譯/陳曉慈
加拿大野火燎原 人民被迫拋棄家園逃生
Judy Greenwood did not want to leave. But when the evacuation alerts on her phone blared repeatedly and emergency officials knocked on her door, she and her husband loaded their four cats into the car and drove away from their rural hamlet to escape approaching wildfires.
茱蒂.葛林伍德不想離開。但當手機的疏散警報刺耳地響個不停,緊急應變人員也來敲門,她與丈夫只得將4隻貓帶上車,驅車離開他們的偏僻村落,逃離逐漸逼近的野火。
In much of the western province of Alberta, this time of year has long been wildfire season. But this year, a large volume of fires in the boreal forest have come early and have been exceptionally extensive, leading the province to declare a state of emergency.
在加拿大西部亞伯達省的大部分地區,每年這個時節通常是野火季。但今年,北方針葉林很早就出現大量火勢,範圍也特別大,促使該省宣布進入緊急狀態。
As of Tuesday morning, about 30,000 people had fled their homes in the sparsely populated, largely northern areas of the province as 89 active wildfires were burning across nearly 1 million acres.
至周二上午,在該省主要位於北部的人煙稀少地區,已有約3萬民眾撤離家園。89處野火仍在焚燒,面積近100萬英畝。
There have already been 409 fires this season — which typically runs from March 1 to Oct. 31 — an unusually high number. And for residents of vulnerable areas, that has evoked uneasy memories of 2016, when raging flames moved from the forest into the oil sands capital of Fort McMurray, Alberta.
當地野火季通常自3月1日持續至10月31日,本季已發生409場大火,數字高得不尋常。而對高風險區居民而言,這喚起他們對2016年的不安回憶,當年火勢從森林一路延燒至油砂重鎮麥克默里堡。
That conflagration forced the evacuation of more than 90,000 people, destroyed more than 2,400 homes and businesses, and disrupted production at the United States' largest source of imported oil. At more than 4 billion Canadian dollars, it remains Canada's most costly disaster.
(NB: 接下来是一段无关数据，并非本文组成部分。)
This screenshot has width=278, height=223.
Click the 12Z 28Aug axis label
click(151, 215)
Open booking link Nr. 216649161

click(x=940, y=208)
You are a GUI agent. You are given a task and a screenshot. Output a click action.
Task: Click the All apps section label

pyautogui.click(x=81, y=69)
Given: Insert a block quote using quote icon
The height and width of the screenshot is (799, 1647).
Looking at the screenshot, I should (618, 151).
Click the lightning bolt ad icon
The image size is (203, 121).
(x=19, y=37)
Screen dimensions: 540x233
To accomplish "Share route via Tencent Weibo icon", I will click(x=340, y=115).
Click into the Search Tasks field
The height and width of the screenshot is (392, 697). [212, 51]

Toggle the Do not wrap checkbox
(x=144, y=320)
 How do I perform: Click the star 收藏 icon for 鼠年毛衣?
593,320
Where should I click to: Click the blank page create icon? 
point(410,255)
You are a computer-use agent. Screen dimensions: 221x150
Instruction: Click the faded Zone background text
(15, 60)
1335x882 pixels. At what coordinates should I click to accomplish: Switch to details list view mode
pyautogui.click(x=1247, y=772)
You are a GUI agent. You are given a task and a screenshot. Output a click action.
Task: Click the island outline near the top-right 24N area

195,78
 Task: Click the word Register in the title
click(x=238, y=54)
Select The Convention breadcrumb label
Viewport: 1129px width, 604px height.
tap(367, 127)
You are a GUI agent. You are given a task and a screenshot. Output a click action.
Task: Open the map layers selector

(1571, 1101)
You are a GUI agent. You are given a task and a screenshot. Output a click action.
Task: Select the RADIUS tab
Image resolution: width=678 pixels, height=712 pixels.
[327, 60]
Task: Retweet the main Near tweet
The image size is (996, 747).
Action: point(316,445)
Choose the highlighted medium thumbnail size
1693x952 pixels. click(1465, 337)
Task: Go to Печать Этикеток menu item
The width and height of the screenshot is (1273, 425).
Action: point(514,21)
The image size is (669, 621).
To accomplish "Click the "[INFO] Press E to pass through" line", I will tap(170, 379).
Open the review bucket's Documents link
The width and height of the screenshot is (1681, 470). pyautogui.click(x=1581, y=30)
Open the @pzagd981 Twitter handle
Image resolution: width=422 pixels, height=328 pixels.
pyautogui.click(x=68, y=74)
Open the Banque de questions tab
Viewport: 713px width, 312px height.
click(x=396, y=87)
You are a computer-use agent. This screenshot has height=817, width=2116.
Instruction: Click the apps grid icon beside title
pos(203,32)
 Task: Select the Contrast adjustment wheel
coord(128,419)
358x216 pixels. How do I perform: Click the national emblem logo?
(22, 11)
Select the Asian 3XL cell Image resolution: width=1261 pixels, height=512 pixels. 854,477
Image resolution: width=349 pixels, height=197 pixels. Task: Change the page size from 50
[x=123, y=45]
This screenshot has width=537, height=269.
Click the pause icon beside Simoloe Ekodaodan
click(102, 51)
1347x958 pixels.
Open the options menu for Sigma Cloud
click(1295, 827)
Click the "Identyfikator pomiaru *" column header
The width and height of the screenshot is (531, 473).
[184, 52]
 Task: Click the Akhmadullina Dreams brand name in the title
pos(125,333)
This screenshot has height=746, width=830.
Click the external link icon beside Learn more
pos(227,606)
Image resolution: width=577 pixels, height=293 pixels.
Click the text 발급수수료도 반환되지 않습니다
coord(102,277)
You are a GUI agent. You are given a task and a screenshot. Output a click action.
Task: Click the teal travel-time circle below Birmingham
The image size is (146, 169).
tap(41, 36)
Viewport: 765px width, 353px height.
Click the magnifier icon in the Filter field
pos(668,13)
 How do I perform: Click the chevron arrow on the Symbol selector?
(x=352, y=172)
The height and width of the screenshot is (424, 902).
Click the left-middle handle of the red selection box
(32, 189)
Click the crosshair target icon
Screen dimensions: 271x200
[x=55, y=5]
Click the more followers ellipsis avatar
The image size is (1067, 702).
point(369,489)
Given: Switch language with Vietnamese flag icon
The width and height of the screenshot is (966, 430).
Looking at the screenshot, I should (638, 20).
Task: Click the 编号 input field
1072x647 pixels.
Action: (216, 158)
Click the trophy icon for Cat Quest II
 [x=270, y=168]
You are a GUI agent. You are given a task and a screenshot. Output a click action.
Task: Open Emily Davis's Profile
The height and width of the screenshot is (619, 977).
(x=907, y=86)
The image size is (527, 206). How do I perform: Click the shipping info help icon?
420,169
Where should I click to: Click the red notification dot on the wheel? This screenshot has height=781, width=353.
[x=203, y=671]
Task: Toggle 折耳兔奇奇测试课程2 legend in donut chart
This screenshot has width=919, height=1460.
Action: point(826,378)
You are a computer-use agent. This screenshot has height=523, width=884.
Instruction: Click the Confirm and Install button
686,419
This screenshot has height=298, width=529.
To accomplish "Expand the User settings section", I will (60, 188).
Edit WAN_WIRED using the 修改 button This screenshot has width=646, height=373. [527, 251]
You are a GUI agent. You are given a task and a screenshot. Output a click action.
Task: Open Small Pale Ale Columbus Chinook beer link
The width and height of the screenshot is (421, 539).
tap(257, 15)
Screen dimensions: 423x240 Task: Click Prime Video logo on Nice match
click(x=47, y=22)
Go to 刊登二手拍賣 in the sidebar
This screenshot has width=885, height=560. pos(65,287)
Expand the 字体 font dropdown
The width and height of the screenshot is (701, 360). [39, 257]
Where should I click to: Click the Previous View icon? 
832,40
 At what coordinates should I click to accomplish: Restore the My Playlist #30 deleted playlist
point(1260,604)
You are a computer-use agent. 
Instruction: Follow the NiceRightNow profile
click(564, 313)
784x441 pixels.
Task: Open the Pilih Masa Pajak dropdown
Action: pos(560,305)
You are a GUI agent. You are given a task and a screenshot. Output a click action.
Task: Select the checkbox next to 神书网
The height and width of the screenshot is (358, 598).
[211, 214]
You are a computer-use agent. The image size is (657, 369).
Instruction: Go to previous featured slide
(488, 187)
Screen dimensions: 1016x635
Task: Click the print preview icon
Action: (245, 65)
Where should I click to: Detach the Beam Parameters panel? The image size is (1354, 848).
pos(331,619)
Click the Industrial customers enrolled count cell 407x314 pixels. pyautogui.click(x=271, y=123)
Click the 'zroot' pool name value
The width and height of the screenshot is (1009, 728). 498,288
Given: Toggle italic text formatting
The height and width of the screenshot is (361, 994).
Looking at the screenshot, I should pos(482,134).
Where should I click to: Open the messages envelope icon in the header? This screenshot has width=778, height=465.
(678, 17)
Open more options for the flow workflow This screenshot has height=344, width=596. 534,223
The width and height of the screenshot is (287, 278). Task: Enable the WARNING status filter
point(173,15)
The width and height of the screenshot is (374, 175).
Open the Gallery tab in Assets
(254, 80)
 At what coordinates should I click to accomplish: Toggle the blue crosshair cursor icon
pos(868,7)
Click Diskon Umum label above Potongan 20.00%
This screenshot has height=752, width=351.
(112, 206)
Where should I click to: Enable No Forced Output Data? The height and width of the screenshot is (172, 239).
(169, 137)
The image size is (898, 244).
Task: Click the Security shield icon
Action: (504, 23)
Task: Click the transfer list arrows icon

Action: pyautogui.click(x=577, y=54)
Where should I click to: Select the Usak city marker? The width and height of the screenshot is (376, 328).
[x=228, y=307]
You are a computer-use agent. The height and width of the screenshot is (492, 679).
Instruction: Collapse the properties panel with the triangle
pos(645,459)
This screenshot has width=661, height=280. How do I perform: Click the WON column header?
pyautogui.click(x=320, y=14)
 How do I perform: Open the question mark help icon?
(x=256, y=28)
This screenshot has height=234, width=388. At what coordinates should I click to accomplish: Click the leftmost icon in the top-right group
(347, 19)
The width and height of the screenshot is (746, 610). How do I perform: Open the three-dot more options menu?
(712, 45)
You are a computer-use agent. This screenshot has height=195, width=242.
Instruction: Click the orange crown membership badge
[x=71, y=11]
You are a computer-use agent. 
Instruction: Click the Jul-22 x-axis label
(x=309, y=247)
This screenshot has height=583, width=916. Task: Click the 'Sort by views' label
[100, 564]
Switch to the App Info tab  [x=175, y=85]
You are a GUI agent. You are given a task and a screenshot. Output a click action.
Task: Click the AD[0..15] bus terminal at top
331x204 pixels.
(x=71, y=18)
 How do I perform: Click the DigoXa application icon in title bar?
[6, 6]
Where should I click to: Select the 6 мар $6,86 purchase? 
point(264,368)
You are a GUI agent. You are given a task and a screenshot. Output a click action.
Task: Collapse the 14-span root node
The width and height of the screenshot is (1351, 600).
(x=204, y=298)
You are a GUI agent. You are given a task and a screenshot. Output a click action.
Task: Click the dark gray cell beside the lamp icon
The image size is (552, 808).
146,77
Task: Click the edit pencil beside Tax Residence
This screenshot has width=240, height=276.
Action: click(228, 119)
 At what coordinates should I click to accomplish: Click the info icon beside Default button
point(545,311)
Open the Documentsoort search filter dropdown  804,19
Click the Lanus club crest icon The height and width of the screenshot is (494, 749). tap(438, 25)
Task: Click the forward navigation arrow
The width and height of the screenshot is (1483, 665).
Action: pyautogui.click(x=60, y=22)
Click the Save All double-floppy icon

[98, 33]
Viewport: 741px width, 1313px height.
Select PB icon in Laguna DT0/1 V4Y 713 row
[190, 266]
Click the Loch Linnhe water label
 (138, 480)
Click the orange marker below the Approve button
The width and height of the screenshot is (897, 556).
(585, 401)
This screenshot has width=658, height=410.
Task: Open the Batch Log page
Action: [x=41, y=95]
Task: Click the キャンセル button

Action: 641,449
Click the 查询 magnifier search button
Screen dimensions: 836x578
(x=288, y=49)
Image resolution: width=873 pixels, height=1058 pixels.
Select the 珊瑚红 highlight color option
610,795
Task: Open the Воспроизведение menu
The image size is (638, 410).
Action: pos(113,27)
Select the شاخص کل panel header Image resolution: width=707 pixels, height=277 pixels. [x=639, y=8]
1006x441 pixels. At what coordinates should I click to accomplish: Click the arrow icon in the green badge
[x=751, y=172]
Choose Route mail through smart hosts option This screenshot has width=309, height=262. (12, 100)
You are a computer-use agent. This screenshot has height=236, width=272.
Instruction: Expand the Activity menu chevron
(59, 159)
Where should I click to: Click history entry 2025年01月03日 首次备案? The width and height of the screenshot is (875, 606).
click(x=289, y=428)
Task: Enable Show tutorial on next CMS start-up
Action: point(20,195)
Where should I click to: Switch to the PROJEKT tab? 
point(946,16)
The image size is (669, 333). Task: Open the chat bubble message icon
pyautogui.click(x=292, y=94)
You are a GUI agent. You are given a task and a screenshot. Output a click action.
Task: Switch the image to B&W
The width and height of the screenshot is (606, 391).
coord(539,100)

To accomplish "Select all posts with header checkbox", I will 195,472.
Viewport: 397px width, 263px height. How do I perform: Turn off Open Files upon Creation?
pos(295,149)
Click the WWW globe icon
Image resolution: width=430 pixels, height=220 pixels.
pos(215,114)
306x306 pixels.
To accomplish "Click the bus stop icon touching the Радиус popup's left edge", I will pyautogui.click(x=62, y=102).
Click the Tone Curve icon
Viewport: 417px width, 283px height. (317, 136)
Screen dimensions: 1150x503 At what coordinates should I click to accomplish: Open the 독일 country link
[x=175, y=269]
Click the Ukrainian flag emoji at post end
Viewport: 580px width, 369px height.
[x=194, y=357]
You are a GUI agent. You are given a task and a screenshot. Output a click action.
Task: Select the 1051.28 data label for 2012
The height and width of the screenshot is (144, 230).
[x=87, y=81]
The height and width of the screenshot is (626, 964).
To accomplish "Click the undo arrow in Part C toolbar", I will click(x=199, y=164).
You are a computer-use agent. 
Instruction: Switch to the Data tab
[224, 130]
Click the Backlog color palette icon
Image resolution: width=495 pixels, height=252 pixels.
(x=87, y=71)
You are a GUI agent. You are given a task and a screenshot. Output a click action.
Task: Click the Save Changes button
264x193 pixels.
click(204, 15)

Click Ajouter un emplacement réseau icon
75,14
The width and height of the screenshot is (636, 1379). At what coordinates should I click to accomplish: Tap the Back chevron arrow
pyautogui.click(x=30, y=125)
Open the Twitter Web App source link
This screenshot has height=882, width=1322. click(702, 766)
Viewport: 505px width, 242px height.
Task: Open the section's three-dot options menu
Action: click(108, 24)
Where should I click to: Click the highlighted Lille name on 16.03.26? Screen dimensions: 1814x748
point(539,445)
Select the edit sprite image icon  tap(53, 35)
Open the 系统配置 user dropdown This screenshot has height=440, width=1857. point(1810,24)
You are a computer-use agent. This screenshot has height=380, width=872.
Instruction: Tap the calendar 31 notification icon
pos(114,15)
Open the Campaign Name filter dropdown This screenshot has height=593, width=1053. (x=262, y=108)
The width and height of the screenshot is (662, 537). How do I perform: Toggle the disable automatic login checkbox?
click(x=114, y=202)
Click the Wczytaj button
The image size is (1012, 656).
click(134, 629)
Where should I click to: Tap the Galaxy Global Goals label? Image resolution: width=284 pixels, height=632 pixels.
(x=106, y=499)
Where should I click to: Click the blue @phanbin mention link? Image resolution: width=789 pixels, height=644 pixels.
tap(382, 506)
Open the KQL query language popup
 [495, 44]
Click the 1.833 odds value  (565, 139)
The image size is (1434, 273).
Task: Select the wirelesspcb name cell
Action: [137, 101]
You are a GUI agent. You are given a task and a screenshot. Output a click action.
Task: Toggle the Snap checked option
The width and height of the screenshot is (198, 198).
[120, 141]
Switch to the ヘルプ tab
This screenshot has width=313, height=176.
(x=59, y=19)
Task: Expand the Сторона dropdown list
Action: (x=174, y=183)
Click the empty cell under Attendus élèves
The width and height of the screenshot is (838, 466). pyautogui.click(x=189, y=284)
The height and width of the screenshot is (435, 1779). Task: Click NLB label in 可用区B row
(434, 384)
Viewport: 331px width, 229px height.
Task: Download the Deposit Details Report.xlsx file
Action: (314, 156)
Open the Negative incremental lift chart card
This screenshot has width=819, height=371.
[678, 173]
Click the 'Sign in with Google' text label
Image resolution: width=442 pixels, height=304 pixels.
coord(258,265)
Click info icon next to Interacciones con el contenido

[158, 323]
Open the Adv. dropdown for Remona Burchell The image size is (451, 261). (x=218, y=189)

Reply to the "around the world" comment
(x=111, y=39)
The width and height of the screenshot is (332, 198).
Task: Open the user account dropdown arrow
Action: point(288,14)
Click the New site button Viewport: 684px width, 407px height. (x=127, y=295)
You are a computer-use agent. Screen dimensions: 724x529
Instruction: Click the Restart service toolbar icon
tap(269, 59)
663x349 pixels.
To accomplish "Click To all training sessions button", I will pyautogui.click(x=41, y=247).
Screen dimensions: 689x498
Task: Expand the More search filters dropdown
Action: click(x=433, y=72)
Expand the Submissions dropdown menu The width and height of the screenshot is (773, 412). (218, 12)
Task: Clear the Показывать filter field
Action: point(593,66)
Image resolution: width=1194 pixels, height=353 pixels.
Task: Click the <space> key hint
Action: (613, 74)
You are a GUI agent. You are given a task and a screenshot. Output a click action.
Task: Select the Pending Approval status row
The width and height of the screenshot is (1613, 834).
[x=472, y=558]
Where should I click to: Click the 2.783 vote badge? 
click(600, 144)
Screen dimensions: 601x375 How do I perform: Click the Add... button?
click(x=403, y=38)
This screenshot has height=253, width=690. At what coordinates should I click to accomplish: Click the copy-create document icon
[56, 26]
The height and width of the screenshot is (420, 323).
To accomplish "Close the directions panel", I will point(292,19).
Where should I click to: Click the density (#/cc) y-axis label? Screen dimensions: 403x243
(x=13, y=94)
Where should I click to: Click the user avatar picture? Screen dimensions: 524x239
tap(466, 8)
那場大火迫使超過9萬名民眾撤離,摧毀2,400棟民宅及商業建築,打斷這個美國最大進口石油來源的生產,造成逾40億元加幣損失,至今仍是加國損失最慘的災難。
As was the case during the Fort McMurray fires, many of the current evacuees, a group that includes thousands of members of First Nations communities, have sought refuge in Edmonton, the province's capital and second-largest city.
如同麥克默里堡大火,這次逃難民眾包含數以千計的原住民「第一民族」社群,大多湧至該省首府、第二大城艾德蒙頓避難。
Uncertainty plagues many evacuees. Thick smoke hanging over many areas has made it impossible to determine through aerial surveys the fate of many houses and other buildings.
不確定性讓許多逃難民眾不安。許多地區濃煙密布,透過空中勘測也無法確定民房與其他建築狀況。
"No question that this is a challenging time," Danielle Smith, the premier of Alberta, told reporters Monday afternoon. "Tens of thousands of people have been forced from their homes and their jobs. They're leaving behind all they own, wondering if they will lose everything that they've worked for."
亞伯達省省長戴思敏周一下午告訴記者:「現在無疑是艱難時刻。數以萬計民眾被迫捨棄家園與工作。他們拋棄了所有的東西,不知道是否將失去平生打拚換來的一切。」
Mike Ellis, Alberta's public safety minister, told reporters that there were limits to what any government or agency could do to extinguish the fires. In past years, a change in weather has ultimately been the only force that has brought blazes under control.
亞伯達省公共安全局局長艾利斯向記者表示,任何政府或機構對於撲滅火勢能做的十分有限。過去幾年,天氣變化最終成為控制火勢的唯一力量。
"I let everybody know that because there is no silver-bullet solution in our response," he said.